Amy was giddy from the spiced-up pot that she had smoked, and Liz's little joke seemed hysterically funny. She laughed, and he laughter infected the others.


   "No, now, really, honestly," Buzz said when they finally got control of themselves. "Did your Uncle Arnold make his living that way? It wasn't just a hobby or something?"
   "No, now, really honestly," Buzz said when they finally got control of themselves. "Did your Uncle Arnold make his living that way? It wasn't just a hobby or something?"
   "No hobby," Richie said. "Uncle Arnold was the real thing. He called himself the Amazing Arnoldo. But I guess he didn't make much of a living at it, and he got to hate it after a while. He's been selling insurance for the past twenty years."
   "I think being a magician would be neat," Amy said. Why did your uncle hate it?"

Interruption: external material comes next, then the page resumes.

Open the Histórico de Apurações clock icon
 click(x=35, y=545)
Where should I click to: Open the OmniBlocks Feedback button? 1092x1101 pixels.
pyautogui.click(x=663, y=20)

   "Well," Richie said, "every successful magician has to have a trick that's all his own, a special illusion that makes him stand out in a crowd of other magicians. Uncle Arnold had this gimmick where he made twelve white doves appear, one after the other, out of thin air, in bursts of flame. The audience would applaud politely when the first dove appeared, and then they'd gasp when the second and third ones popped up, and by the time half a dozen birds had materialized, the audience was cheering. When the entire dozen had been brought out of their hiding places in my uncle's clothes, each presented in a little puff of fire, you can imagine the ovation the audience gave him."
   "I don't understand," Buzz said, frowning.
   "Yeah," Amy said. "If your uncle was so great, why'd he quit and start selling insurance?"
   "Sometimes," Richie said, "not often, but about once in every thirty of forty performances, one of the doves would catch fire and burn up alive, right there on stage. It bummed out the audience, and they booed Uncle Arnold."